■ Provided data ■
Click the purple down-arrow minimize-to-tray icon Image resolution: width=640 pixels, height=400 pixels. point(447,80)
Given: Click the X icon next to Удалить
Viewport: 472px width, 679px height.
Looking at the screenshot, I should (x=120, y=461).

---

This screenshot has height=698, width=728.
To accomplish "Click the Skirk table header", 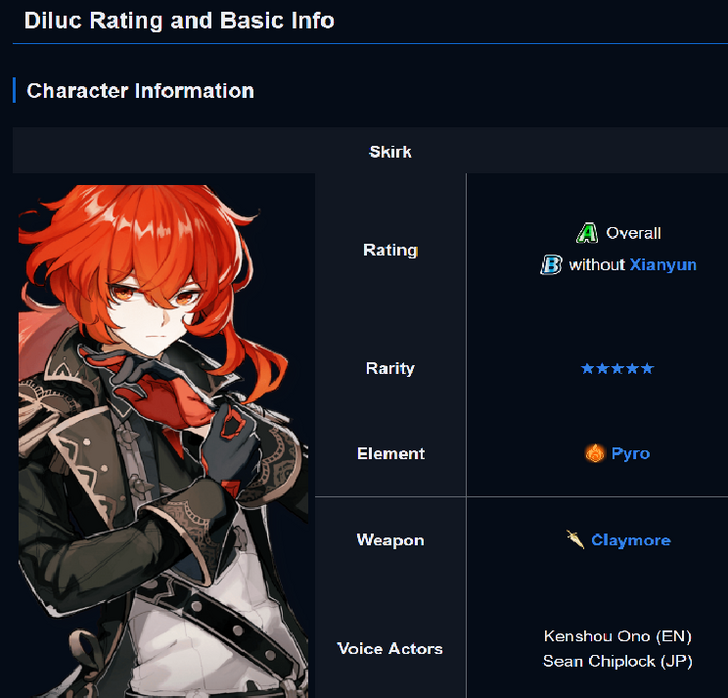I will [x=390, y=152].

■ Work order ■
Going through the entries above, count the lines with the word "icon". Give only the result.

■ Result below ■
2